La roba acceca, ottunde il cuore ci suggerisce oggi il maestro di Nazareth. Ci illude che la vita sia solo ciò che si consuma, ciò che si difende coi denti. E così ingrassiamo i nostri idoli, coccoliamo illusioni, custodiamo inganni. Ma a ben vedere, di vite ne abbiamo due. La seconda è quella che scartiamo, che resta affamata e ferita ai margini, e chiede solo di essere riconosciuta. È il nostro vero Sé, la matrice da cui siamo generati. Ciò che verrebbe alla luce se l’ego si dissolvesse. È il divino che palpita dentro la nostra fragile carne.
Oggi siamo chiamati a prenderci cura anzitutto di quel povero Lazzaro che abita in noi, sorgente interiore dimenticata. Non domani. Domani sarebbe già troppo tardi. Oggi va nutrito l’essere spirituale, lasciato morire di fame mentre ci preoccupavamo solo della “roba” che passa.
C.G. Jung nel Libro rosso scrive parole che ci trafiggono:
«Per quale ragione il mio Sé è un deserto?
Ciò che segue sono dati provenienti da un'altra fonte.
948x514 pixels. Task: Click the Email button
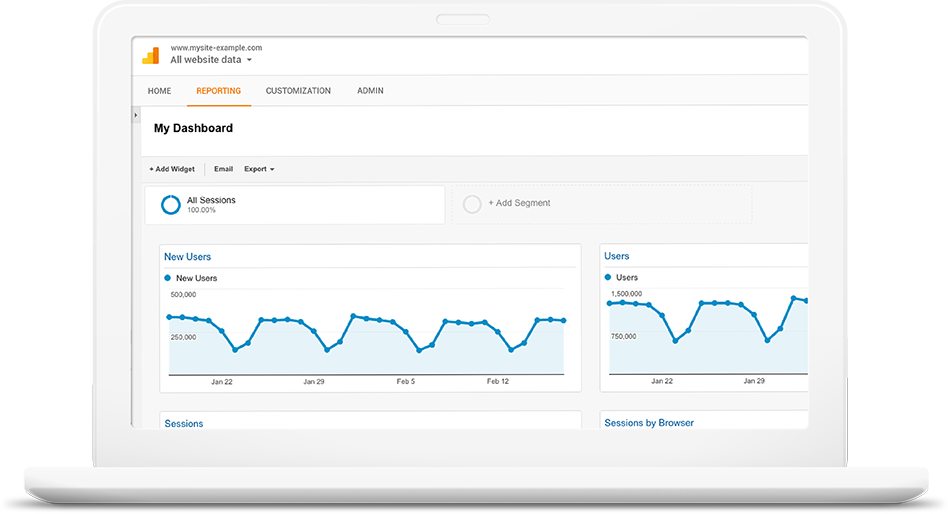[x=223, y=169]
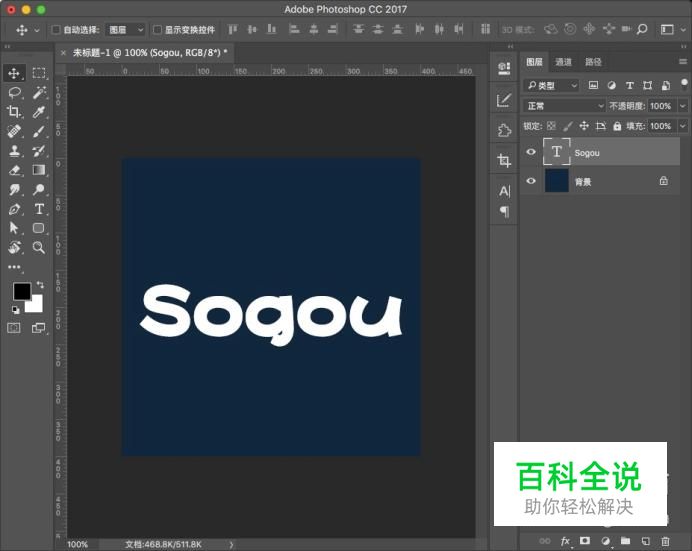Enable the 自动选择 checkbox

tap(56, 30)
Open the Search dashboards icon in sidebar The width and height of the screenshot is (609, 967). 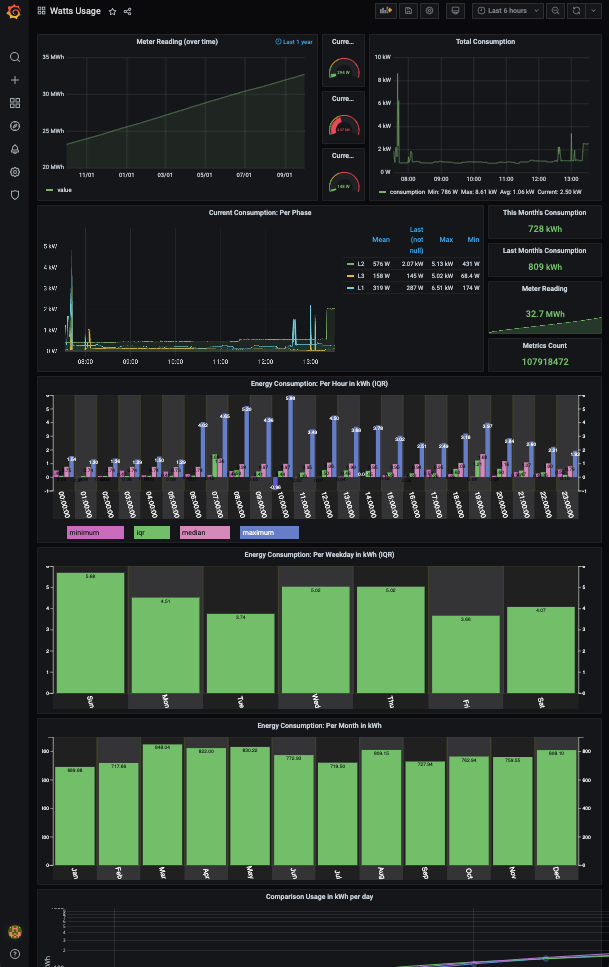(15, 57)
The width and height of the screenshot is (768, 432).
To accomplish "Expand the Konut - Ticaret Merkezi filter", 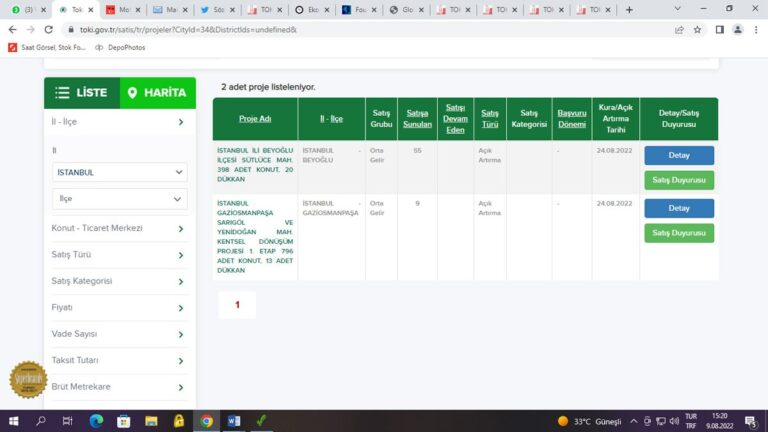I will (x=119, y=228).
Ho forse vissuto troppo al di fuori di me, nelle persone e nelle cose? Perché ho evitato il mio Sé? Non ero forse caro a me stesso? Eppure ho evitato il luogo della mia anima. Dopo che non ero più le cose e le altre persone, ero i miei pensieri. Non ero però il mio Sé, che si contrappone ai miei pensieri. Dovrei dunque elevarmi anche al di sopra dei miei pensieri per raggiungere il mio proprio Sé. Lì conduce il mio viaggio. Esso conduce dunque lontano da persone e cose, nella solitudine. Ma è solitudine restare con sé stessi? Solitudine probabilmente solo se il Sé è un deserto» (Libro rosso).
Ecco il cammino: ritrovare quel Lazzaro interiore, ridargli nome, nutrimento, dignità. Altrimenti il Sé resta deserto, e la vita scivola via anonima, come quella dell’epulone.